The attack is an end-to-end exploit for Specter based on a new feature in Intel CPUs called Linear Address Masking (LAM) as well as its analogous counterparts from AMD (called Upper Address Ignore or UAI) and Arm (called Top Byte Ignore or TBI).

“SLAM exploits unmasked gadgets to let a userland process leak arbitrary ASCII kernel data,” VUSec researchers said, adding it could be leveraged to leak the root password hash within minutes from kernel memory.

While LAM is presented as a security feature, the study found that it ironically degrades security and “dramatically” increases the Specter attack surface, resulting in a transient execution attack, which exploits speculative execution to extract sensitive data via a cache covert channel.

Intel says in its terminology document, “A transient execution attack exploits microarchitectural side effects of transient instructions, thus allowing a malicious adversary to access information that is normally restricted by architectural access control mechanisms. “

Described as the first transient execution attack targeting future CPUs, SLAM takes advantage of a new covert channel based on non-canonical address translation that facilitates practical exploitation of generic Specter gadgets to leak valuable information.

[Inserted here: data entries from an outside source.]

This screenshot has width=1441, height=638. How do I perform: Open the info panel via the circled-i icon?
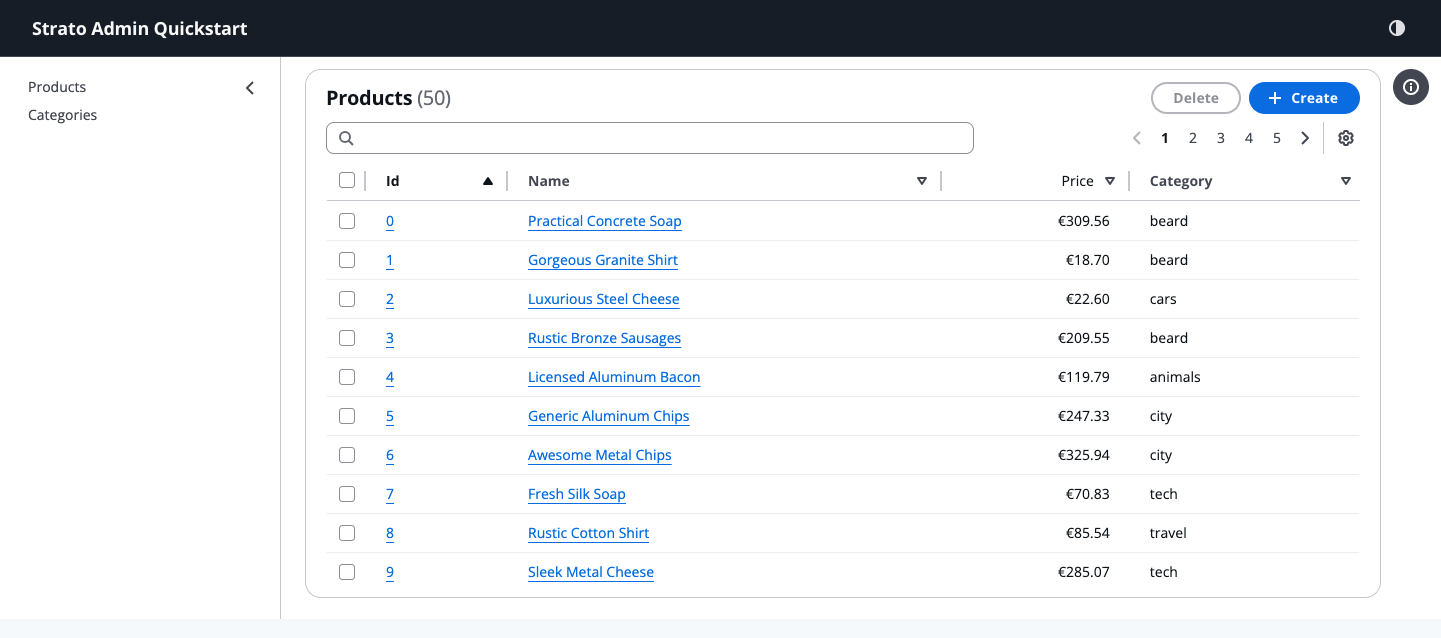[x=1410, y=87]
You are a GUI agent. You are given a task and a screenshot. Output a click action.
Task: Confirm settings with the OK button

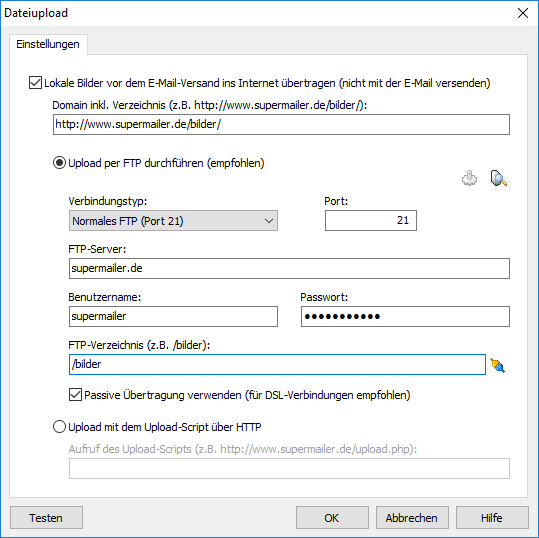coord(332,518)
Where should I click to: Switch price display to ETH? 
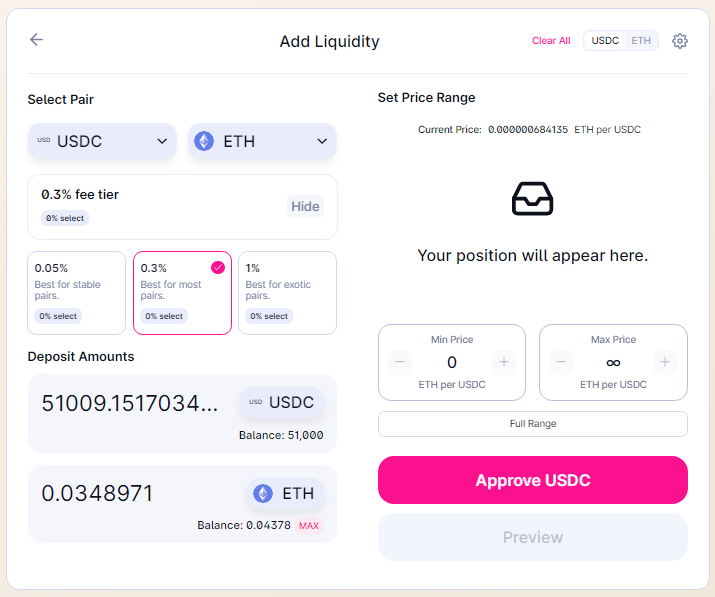(641, 41)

It affects the following CPUs –

  • Current AMD CPUs are vulnerable to CVE-2020-12965
  • Future Intel CPUs support LAM (both 4- and 5-level paging)
  • Future AMD CPUs support UAI and 5-level paging
  • Future Arm CPUs support TBI and 5-level paging

“Arm systems already mitigate against Specter v2 and BHB, and it is the software’s responsibility to protect itself against Specter v1,” Arm said in an advisory. “The described techniques only increase the attack surface of existing vulnerabilities such as Specter v2 or BHB by increasing the number of exploitable gadgets.”

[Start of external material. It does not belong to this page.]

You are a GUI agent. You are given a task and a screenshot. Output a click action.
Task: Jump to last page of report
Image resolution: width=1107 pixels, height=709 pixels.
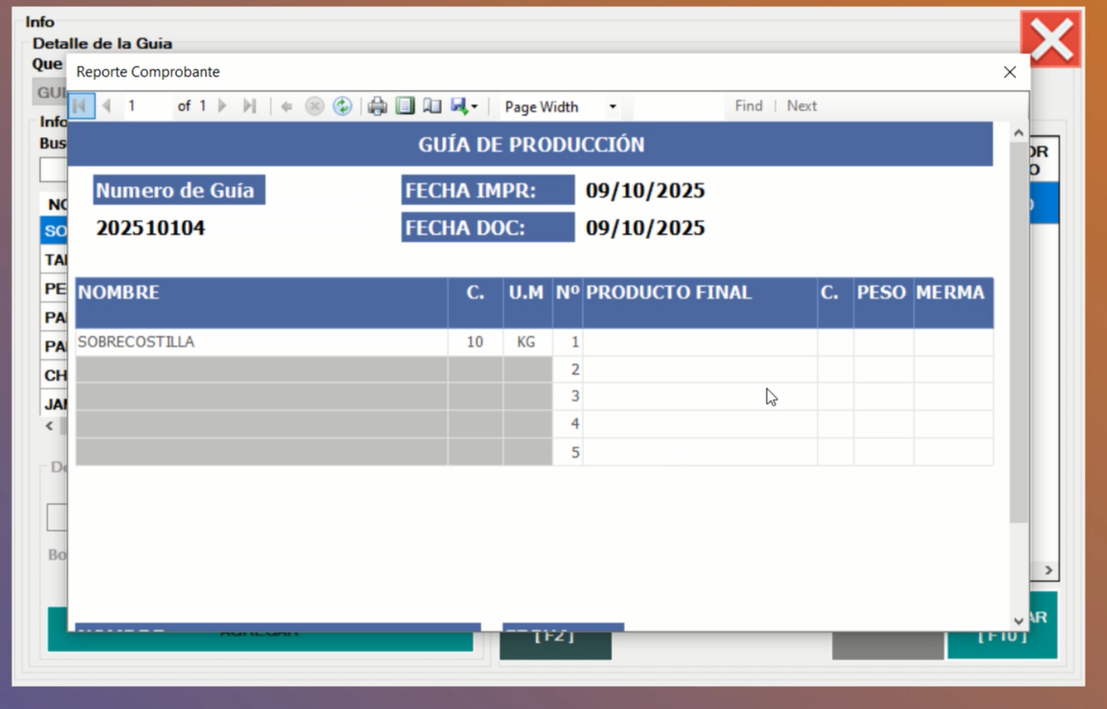250,106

AMD also pointed to the current Specter v2 mitigations to address the SLAM exploit. Intel, on the other hand, intends to provide software guidance ahead of future releases of Intel processors supporting LAM. In the interim, Linux maintainers have developed patches to disable LAM by default.

The findings come nearly two months after VUSec shed light on Quarantine, a software-only approach to mitigate transient execution attacks and achieve physical domain isolation by partitioning the Last level cache (LLC) to give every security domain exclusive access to a different part of the LLC with the goal of eliminating LLC covert channels.

“Quarantine’s physical domain isolation isolates different security domains on different cores to prevent them from sharing corelocal microarchitectural resources,” the researchers said. “Furthermore, it unshares the LLC, dividing it between security domains.”